A good vision plan will offer an annual allowance for frames-plus-glasses OR contact lenses. You’ll have to pay a relatively low copay, often only $20 or $30, and there can be additional copays if you opt to add special features or styles.
How much you spend annually on contacts will vary based on how often your eye doctor recommends you change your old ones for a new pair. Or, you may be the type of person who is prone to lose your contacts or just likes to have extra options to wear or change things up at least once a year.
In this case, your vision plan will come to your rescue by allowing you a contact lens allowance to get a new pair every 12 months. Often, you don’t even have to pay the copay if you opt for contacts over glasses (because there are no frames to pay for).

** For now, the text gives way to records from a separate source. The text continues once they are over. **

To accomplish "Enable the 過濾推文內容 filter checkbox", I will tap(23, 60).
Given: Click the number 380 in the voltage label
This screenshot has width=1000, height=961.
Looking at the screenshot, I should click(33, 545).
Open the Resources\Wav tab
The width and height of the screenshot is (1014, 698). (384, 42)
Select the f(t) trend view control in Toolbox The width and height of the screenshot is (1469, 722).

Another option is to vary between a new pair of glasses and a new pair of contacts every other year – that’s a smart way to play it if you like to sometimes wear both because most people don’t absolutely need a new prescription more than every two years.
Add-on Copays For Contacts
It’s true you’ll have to pay extra to add on special features when you get your annual contacts/glasses paid for by your vision insurance policy. But remember, you’ll still pay less on these extras than if you had no insurance at all to cover a portion of the cost.
Extra copays of varying amounts (the exact amount varying from insurer to insurer) will generally be required for anti-reflective coatings that reduce glare, colored tinting, UV protection, and scratch resistance.
But some of these copays would probably be only $15 to 20, so you can likely afford to add what’s most important to you and still save.
Eye Exams And Contact Fitting Exams
Both ordinary eye exams and, for those who choose to wear contacts, contact fitting exams, are covered by all vision insurance plans.
This is a key area where vision insurance will save you money every year. Some plans will cover all exams in full, while others may only cover most of the cost.
But either way, you’ll save significantly while keeping “an eye” on your prescription so you can have it adjusted right away when necessary. And you’ll catch any developing eye problems early rather than late, which will both save you money and could save your eyes!
Won’t Health Insurance Cover My Contacts?
It’s possible that some health insurance policies will cover “non-elective” contact lenses, but the vast majority of people who wear contacts wear them by choice, relative to other options. And most health insurance will only cover eye care if it’s the result of an eye accident of some kind, not when it’s a matter of just getting new contacts year by year.